• **What the exercise asks**:
After locating the line that contains "Chi Siamo (77, 307)" in the records below, write out exactly that line and each line after it through the one that contains "[の作品を見る YOUNG] (1165, 1674)", and nothing else.

------ Records to process ------

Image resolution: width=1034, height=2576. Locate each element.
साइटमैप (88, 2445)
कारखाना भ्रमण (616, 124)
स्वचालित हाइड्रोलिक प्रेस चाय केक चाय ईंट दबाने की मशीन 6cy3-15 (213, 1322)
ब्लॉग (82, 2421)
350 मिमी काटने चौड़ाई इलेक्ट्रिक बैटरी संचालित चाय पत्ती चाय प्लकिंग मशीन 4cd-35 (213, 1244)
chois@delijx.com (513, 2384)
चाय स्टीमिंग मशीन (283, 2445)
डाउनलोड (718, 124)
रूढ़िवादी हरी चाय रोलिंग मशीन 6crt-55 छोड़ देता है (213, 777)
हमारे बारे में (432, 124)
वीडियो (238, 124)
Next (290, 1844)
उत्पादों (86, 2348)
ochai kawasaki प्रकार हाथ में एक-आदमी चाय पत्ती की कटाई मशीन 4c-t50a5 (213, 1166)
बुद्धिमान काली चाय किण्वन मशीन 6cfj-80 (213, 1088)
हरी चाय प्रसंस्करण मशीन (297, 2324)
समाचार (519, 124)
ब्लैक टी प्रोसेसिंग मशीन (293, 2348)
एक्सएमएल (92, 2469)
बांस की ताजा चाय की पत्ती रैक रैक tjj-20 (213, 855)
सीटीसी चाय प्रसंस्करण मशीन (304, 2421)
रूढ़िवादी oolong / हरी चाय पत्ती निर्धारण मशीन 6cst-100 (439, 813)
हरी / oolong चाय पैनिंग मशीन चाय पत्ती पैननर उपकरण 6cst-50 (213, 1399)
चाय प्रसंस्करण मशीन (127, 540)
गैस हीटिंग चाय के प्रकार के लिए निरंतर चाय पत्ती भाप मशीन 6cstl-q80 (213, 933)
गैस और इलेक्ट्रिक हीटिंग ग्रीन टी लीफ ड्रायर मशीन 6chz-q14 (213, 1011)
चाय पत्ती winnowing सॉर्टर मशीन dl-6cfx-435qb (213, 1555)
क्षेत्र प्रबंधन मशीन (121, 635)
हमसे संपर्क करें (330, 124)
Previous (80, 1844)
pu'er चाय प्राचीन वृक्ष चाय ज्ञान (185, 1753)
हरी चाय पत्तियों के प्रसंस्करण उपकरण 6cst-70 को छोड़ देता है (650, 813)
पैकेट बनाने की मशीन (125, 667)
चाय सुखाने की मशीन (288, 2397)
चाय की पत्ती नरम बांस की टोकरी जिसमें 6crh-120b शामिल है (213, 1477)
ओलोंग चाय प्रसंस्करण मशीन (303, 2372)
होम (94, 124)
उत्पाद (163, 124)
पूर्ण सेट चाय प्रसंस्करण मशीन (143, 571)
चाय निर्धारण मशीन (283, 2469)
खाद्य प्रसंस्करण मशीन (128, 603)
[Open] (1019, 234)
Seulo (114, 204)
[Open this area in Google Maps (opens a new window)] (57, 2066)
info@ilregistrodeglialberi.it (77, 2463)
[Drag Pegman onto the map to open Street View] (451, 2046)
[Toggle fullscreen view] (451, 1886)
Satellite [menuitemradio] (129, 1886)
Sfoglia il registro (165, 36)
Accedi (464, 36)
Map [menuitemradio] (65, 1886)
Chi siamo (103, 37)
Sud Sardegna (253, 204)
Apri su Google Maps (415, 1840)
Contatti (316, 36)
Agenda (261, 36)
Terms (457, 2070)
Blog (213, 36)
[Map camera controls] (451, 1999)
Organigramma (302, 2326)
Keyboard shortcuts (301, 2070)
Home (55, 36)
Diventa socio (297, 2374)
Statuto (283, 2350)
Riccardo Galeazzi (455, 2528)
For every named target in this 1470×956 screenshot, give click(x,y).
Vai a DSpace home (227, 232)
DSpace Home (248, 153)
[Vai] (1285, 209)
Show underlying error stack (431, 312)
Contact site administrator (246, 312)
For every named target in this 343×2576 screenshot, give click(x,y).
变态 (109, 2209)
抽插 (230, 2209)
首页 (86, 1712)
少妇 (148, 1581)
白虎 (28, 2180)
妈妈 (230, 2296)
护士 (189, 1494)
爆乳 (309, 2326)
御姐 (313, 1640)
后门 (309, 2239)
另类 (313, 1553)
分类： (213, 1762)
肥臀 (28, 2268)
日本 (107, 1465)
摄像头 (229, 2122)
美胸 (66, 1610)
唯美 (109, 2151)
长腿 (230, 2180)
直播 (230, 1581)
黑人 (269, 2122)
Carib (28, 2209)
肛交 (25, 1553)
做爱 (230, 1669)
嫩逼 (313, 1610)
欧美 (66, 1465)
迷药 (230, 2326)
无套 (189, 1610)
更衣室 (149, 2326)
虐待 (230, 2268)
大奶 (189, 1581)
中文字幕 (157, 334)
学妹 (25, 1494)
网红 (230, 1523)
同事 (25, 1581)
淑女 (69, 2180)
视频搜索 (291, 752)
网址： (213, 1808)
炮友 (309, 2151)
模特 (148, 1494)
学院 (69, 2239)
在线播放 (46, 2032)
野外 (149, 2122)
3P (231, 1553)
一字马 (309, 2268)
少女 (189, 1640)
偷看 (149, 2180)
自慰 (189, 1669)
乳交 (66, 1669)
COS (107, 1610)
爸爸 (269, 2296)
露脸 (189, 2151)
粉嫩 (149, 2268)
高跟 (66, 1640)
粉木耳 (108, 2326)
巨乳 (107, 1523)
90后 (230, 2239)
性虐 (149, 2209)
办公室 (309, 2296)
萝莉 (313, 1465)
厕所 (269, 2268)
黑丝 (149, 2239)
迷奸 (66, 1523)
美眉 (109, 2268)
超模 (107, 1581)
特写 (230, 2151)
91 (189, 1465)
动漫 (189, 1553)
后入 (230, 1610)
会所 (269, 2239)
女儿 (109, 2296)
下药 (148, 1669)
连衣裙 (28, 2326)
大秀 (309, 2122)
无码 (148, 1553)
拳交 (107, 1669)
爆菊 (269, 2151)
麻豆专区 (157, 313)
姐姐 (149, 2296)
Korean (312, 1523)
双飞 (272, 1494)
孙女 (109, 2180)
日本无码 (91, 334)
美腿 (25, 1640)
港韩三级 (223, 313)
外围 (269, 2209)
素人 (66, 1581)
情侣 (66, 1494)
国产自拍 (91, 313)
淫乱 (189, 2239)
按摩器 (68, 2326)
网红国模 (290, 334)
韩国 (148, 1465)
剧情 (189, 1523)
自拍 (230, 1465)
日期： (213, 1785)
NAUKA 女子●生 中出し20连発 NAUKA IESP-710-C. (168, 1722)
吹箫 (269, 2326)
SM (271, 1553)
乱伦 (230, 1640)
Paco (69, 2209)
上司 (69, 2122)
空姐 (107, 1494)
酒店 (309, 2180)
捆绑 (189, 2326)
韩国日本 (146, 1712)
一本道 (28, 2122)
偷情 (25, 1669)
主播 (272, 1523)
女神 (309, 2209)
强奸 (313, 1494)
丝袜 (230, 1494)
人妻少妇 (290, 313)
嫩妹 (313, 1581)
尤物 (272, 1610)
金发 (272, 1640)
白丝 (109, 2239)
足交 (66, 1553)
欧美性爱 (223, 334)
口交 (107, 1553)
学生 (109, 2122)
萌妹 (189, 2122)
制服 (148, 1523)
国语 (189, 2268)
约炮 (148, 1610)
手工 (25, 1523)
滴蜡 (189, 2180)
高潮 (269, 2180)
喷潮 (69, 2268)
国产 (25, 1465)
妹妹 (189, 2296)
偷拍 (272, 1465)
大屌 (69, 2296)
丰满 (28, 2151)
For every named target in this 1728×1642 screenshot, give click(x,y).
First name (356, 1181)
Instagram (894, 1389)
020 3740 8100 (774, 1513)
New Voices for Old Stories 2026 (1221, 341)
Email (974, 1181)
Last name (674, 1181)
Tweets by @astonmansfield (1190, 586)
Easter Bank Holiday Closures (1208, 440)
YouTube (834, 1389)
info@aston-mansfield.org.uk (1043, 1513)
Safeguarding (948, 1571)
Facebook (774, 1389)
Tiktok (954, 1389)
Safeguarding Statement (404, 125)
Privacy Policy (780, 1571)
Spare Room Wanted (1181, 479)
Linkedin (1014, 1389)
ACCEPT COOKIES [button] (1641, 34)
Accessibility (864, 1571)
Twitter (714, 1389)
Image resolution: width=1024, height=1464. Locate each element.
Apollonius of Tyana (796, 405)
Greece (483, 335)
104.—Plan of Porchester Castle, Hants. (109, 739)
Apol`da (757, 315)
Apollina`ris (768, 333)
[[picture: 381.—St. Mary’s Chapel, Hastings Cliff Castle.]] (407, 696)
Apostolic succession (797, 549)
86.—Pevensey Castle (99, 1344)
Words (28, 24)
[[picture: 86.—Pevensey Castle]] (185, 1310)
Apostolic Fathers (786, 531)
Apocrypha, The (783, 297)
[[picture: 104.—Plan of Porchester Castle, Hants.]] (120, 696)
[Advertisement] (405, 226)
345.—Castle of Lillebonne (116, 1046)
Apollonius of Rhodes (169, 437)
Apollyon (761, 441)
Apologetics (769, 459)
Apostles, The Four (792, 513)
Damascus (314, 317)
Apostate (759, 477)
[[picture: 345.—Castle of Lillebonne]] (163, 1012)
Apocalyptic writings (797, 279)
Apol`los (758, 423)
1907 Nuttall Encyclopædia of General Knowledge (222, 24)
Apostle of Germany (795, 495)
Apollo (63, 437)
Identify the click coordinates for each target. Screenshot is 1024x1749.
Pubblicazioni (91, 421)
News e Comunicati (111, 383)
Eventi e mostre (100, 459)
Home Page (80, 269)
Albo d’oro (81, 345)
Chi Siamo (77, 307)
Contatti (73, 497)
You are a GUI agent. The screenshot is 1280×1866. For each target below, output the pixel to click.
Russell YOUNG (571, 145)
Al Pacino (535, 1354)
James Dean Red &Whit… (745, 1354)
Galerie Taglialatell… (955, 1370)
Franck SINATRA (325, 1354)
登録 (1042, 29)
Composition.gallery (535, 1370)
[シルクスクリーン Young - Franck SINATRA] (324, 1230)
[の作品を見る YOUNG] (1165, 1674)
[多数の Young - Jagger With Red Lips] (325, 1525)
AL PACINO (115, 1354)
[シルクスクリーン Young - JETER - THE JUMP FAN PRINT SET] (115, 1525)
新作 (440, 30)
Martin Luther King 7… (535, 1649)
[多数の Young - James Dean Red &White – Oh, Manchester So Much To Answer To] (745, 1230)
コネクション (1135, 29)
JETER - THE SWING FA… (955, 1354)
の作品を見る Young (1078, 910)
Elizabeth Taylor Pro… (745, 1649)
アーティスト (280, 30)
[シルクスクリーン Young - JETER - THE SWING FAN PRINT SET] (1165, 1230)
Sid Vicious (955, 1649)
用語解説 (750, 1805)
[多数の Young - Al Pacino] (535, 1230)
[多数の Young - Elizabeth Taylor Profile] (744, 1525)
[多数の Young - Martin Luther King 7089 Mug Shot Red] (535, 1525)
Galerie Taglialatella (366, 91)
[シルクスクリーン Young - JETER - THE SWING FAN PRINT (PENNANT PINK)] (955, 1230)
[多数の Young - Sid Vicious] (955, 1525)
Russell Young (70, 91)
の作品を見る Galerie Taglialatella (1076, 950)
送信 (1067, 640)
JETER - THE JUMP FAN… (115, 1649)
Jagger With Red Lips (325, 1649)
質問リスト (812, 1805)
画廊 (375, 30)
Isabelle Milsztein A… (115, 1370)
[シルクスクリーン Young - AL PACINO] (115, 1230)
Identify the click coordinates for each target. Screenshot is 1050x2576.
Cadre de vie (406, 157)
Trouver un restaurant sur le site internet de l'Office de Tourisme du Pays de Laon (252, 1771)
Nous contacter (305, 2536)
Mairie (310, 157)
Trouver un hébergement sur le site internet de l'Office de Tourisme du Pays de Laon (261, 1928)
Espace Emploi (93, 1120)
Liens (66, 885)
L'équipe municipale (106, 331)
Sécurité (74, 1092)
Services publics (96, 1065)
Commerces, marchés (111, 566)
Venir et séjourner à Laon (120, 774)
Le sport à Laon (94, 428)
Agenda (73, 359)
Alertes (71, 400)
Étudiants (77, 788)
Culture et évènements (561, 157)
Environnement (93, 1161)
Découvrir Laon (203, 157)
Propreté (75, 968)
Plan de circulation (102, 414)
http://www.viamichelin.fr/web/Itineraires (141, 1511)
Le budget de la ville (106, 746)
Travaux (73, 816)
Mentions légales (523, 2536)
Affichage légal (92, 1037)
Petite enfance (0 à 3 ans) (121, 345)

------

• **Written response**:
Chi Siamo (77, 307)
Contatti (73, 497)
You are a GUI agent. The screenshot is 1280×1866. For each target below, output the pixel to click.
Russell YOUNG (571, 145)
Al Pacino (535, 1354)
James Dean Red &Whit… (745, 1354)
Galerie Taglialatell… (955, 1370)
Franck SINATRA (325, 1354)
登録 (1042, 29)
Composition.gallery (535, 1370)
[シルクスクリーン Young - Franck SINATRA] (324, 1230)
[の作品を見る YOUNG] (1165, 1674)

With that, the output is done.